Les prochaines éditions devront revoir leurs copies. Depuis Hero, et aujourd’hui avec ce second film de sabre, Yimou a pris un chemin quasi à l’opposé : divertissement populaire en Scope flamboyant, personnages romanesques et discours socio-politique flattant le pouvoir. Le Secret des poignards volants, c’est un peu une version médiévale d’Infernal affairs, le récent polar made in Hong Kong. En 859, un constable envoie sa meilleure recrue infiltrer une organisation rebelle. Au milieu des deux hommes, une danseuse aveugle. Trahisons, amours et loyauté, un programme triangulaire plus courant chez John Woo que dans le Wu Xia Pian chinois. Yimou le retranscrit dans une sarabande graphique et feuilletonesque, les coups de théâtre succédant aux morceaux de bravoure physique. Tant mieux pour les yeux ébahis devant une virtuosité de tous les instants amplifiée par la beauté plastique de l’ensemble. Tant pis pour les amateurs de scénario de realpolitik bien ficelés. Ceux-là seront plus avisés de se jeter sur la poignée de films de Chu Yuan récemment sortis en DVD.

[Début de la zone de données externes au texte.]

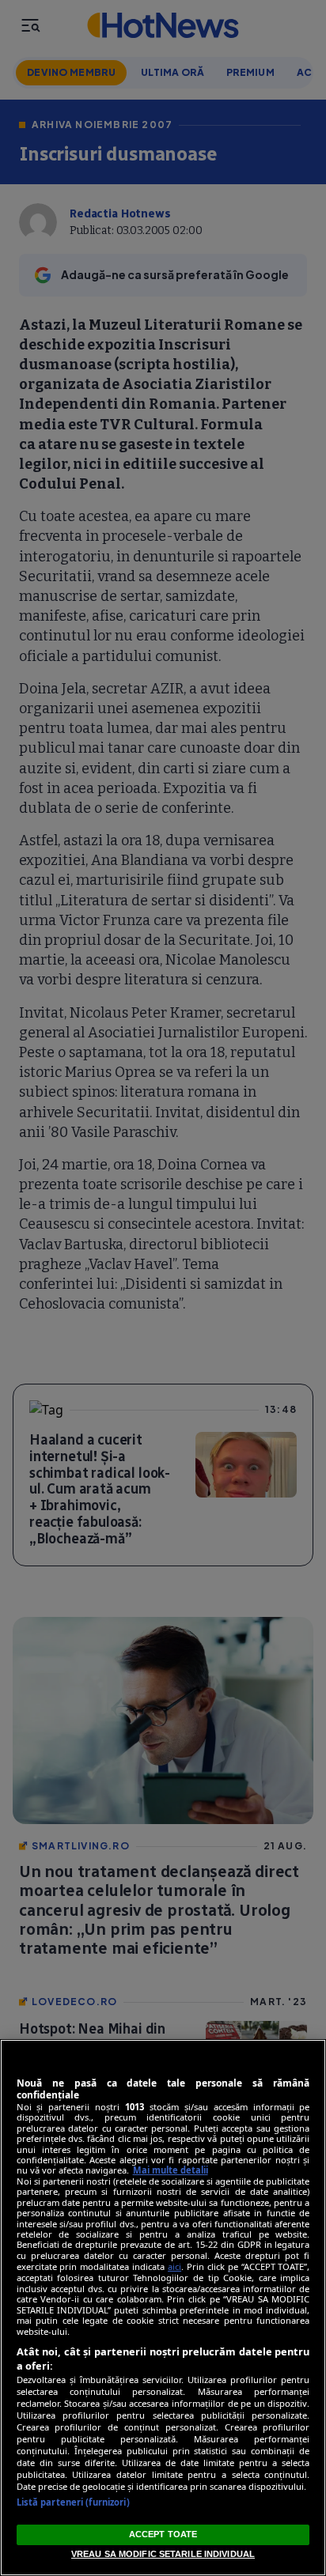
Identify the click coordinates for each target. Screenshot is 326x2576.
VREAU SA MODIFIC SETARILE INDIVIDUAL (163, 2554)
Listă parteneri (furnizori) (73, 2502)
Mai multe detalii (170, 2170)
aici (174, 2266)
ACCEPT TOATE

Pour autant il serait dommage de faire la fine bouche devant Le Secret des poignards volants, film jumeau d’Hero dans sa structure mais curieusement plus terrien, au sens propre du terme : les scènes d’action se jouent souvent dans des espaces ruraux rendus intelligemment claustrophobiques. Les personnages ont beau défier l’apesanteur, ils finissent toujours cloués au sol par leurs tourments. Jusque dans un duel final splendide, le trio central surplombe alors une technique qui en faisait jusque là plus des codes couleurs que des caractères. Quand le réalisateur privilégie la chair au lieu du sens, Le Secret des poignards volants rencontre enfin ce qui lui manque souvent : une émotion autre qu’esthétique, quelque chose qui ne sonne pas comme une reconstitution parfaite mais creuse. Et si, en fait, Zhang Yimou était le Jean-Pierre Jeunet chinois ?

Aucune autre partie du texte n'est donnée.